La thèse de doctorat a pour cible un public de spécialistes mais les résultats d’une recherche scientifique ont vocation à être diffusés, sans quoi la recherche perd sa raison d’être. Sans les subsides institutionnels, une recherche de cette ampleur n’aurait pas pu être réalisée, ni le livre voir le jour mais sans le rôle crucial des maisons d’éditions, des médias, des librairies spécialisées et l’intérêt du lectorat, pas de diffusion de cette connaissance à large échelle. Nous avons donc prévu de visibiliser ces deux ouvrages dans différents cadres et sous différents format l’année à venir.
Après cela, votre texte vivra sa propre vie en quelque sorte. Et vous quels sont vos projets?
Le fil rouge de mes recherches reste la socio-histoire des mouvements conservateurs contemporains, avec une focale sur les organisations internationales chrétiennes dont j’approfondis les différentes facettes puisque, depuis 2023, je suis postdoctorante FNS dans le cadre du projet L’antiféminisme en Suisse, 1971-2001: discours, pratiques et circulations transnationales dirigé par la PD Dr Pauline Milani, dans le cadre duquel je me focalise sur l’essor des réseaux antiavortements en Suisse.

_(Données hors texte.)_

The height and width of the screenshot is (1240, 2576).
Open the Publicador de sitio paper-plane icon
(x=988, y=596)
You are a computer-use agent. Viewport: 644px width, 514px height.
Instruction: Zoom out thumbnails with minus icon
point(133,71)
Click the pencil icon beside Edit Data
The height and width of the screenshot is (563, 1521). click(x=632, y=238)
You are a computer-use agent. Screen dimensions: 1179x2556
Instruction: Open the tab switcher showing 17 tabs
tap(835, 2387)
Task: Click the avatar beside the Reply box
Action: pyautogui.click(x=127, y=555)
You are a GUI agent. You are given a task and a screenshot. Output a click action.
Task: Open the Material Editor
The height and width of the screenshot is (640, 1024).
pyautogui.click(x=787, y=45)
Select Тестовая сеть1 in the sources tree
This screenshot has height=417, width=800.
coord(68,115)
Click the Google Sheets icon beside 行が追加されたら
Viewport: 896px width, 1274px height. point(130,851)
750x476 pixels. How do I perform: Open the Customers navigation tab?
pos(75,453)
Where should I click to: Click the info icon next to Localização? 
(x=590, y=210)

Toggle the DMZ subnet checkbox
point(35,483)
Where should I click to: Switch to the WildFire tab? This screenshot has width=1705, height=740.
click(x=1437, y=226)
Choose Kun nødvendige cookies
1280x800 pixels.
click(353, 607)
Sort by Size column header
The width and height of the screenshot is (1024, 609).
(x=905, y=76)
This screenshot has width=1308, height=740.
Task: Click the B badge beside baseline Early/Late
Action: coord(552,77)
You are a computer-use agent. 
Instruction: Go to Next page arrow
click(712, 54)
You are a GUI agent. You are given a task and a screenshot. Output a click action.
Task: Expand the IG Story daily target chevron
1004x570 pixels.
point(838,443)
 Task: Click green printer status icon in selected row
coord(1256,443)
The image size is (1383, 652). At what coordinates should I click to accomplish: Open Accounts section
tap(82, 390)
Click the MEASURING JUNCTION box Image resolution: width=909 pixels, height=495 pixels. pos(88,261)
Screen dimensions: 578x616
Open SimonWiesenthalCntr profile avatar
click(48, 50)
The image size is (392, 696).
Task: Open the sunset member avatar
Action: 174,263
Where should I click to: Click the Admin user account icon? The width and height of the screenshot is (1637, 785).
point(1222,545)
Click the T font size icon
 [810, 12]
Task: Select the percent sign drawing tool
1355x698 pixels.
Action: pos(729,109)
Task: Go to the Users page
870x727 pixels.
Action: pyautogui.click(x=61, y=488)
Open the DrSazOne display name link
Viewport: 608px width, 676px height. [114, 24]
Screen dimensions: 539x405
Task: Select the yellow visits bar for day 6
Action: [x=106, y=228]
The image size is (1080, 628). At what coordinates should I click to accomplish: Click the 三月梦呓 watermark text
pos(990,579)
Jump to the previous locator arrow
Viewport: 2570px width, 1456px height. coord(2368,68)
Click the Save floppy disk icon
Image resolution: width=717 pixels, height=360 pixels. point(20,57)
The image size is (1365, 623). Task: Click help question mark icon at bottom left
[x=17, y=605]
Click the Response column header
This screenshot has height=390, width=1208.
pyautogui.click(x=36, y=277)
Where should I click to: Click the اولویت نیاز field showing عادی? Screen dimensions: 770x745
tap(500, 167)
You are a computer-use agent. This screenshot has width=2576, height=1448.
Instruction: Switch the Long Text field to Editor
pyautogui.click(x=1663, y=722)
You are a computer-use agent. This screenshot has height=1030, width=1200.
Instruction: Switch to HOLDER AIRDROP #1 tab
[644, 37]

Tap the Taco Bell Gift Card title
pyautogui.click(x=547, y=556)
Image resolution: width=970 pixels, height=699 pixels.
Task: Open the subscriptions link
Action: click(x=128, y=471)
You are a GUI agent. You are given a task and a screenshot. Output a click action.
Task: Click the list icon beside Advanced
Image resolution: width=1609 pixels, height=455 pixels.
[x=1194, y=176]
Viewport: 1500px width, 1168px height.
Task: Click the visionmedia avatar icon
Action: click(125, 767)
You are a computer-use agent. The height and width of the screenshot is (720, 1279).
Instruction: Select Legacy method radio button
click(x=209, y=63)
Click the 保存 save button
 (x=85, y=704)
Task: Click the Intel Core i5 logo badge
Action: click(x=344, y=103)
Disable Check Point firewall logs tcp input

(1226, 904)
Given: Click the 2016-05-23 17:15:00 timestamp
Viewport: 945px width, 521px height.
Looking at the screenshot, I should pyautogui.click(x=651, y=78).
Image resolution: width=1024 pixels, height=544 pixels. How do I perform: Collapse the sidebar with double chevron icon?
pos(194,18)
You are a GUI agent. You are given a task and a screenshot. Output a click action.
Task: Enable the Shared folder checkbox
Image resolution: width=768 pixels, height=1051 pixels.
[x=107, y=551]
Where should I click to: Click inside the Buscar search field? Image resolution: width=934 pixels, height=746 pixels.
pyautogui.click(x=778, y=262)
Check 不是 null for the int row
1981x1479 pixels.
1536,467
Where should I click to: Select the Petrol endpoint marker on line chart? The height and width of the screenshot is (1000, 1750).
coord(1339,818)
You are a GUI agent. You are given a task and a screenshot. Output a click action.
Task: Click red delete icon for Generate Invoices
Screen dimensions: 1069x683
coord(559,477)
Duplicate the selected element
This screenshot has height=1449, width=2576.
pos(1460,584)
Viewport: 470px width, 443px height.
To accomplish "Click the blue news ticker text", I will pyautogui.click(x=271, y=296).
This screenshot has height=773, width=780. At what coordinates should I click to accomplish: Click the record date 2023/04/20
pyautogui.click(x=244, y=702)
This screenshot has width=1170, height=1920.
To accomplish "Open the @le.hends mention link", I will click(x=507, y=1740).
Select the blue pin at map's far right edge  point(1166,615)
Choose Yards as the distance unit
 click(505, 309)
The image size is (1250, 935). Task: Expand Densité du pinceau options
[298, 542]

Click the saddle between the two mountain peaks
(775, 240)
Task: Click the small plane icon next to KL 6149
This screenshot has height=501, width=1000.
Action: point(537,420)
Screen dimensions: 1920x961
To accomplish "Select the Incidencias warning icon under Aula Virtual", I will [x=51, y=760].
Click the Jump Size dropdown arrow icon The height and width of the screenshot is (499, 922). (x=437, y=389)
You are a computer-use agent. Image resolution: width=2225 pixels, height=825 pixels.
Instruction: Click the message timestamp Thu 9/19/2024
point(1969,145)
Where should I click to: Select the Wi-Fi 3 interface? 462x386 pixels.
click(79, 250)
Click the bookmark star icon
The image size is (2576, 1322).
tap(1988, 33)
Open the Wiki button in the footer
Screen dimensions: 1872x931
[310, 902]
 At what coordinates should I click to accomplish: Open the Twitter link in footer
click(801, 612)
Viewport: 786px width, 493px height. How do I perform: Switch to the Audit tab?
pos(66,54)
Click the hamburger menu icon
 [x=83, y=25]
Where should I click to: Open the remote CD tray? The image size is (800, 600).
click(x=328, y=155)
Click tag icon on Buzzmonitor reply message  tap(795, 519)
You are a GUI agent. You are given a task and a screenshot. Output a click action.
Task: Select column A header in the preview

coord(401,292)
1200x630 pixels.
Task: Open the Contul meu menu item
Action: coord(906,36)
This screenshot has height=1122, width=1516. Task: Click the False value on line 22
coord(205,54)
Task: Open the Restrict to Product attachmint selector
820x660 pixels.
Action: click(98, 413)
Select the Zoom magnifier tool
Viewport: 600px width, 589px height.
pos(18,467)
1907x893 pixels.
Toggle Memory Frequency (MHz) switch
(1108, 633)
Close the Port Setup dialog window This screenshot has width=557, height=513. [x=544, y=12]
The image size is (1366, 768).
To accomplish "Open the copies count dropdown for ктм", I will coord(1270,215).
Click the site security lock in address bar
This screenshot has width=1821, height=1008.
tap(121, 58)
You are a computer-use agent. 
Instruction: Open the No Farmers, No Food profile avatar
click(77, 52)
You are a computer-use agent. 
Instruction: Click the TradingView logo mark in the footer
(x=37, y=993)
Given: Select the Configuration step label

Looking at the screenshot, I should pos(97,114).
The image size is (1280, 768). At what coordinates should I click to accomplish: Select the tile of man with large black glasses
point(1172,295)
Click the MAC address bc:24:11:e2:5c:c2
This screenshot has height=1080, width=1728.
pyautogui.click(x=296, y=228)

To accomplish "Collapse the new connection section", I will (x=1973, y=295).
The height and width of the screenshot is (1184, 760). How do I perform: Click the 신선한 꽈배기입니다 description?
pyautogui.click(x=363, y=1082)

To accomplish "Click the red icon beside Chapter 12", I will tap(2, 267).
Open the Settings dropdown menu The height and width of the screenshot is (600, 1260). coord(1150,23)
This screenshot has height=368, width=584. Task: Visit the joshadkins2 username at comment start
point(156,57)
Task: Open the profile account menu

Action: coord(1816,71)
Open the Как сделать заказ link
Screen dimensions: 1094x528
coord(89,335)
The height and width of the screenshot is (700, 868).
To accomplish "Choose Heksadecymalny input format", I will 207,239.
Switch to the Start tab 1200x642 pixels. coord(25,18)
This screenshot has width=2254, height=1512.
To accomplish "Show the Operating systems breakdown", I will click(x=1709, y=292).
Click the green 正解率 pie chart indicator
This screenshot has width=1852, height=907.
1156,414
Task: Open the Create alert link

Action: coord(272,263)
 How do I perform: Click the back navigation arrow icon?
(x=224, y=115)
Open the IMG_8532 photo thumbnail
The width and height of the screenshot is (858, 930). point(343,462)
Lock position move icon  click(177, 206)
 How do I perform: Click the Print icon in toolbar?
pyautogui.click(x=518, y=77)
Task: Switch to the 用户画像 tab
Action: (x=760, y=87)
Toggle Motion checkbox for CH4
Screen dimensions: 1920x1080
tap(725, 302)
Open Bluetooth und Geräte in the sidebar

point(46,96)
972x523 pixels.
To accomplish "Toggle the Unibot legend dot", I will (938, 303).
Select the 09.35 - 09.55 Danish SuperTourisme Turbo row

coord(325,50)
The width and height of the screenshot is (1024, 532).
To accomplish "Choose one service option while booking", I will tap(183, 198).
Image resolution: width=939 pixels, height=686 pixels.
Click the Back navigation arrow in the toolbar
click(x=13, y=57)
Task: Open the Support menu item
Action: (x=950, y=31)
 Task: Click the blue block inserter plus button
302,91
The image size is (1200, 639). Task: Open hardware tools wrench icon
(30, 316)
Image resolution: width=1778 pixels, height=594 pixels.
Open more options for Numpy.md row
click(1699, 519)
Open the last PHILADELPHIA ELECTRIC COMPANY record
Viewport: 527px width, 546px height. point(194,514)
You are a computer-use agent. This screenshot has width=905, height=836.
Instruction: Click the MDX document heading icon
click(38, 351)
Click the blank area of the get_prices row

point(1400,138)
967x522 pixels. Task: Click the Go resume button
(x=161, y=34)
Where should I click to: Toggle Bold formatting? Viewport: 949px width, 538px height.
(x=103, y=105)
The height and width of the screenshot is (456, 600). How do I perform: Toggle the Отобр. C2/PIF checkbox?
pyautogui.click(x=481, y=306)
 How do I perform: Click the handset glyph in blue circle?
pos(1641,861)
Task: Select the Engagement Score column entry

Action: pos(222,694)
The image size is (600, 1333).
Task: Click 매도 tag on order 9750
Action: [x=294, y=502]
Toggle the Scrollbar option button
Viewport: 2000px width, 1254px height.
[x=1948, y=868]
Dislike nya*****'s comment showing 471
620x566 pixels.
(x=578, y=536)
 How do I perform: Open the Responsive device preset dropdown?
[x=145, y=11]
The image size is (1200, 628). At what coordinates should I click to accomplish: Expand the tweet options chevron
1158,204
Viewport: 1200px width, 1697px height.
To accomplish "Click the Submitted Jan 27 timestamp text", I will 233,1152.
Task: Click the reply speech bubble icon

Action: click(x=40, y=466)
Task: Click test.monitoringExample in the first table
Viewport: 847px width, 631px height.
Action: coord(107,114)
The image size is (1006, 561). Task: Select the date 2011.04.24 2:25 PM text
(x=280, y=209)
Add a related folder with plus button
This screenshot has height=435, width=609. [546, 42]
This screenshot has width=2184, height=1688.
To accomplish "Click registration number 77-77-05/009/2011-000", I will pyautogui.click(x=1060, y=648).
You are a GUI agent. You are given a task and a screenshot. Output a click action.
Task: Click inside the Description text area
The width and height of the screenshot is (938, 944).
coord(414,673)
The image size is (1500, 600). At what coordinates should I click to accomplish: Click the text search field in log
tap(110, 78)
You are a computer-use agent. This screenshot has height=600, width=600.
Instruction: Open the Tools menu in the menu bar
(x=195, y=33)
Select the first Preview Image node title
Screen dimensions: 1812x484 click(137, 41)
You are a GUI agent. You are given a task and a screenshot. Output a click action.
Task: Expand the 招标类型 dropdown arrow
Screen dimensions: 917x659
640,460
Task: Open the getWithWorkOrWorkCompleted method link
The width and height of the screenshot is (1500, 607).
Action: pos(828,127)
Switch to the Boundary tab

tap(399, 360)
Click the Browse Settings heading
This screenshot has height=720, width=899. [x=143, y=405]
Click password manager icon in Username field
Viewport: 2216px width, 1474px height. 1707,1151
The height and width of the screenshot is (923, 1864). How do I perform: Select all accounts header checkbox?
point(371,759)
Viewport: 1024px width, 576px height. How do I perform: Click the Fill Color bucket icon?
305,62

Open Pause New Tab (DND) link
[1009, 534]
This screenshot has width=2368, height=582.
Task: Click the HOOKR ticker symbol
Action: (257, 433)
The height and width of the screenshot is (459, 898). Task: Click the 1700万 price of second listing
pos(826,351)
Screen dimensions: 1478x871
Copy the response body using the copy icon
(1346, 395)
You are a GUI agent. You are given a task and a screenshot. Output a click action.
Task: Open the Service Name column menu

Outre les articles ou colloques prévus, j’ai eu la chance d’échanger cette année par exemple avec des spécialistes de l’UQUAM et du Centre d’histoire de Science Po Paris.
De plus, la santé publique constitue mon second pôle de recherches, avec une charge de cours sur les addictions à l’Ecole de médecine (Université de Lausanne) et une affiliation à l’Institut des Humanités en médecine du CHUV. Or, ces thèmes sont plus que jamais d’actualité – qu’il s’agisse des récents débats sur les droits reproductifs, le succès des droites ou celui des campagnes contre l’abus d’alcool de type «Dry January». Il est certain qu’il reste beaucoup à faire – et à publier – sur ces thèmes passionnants.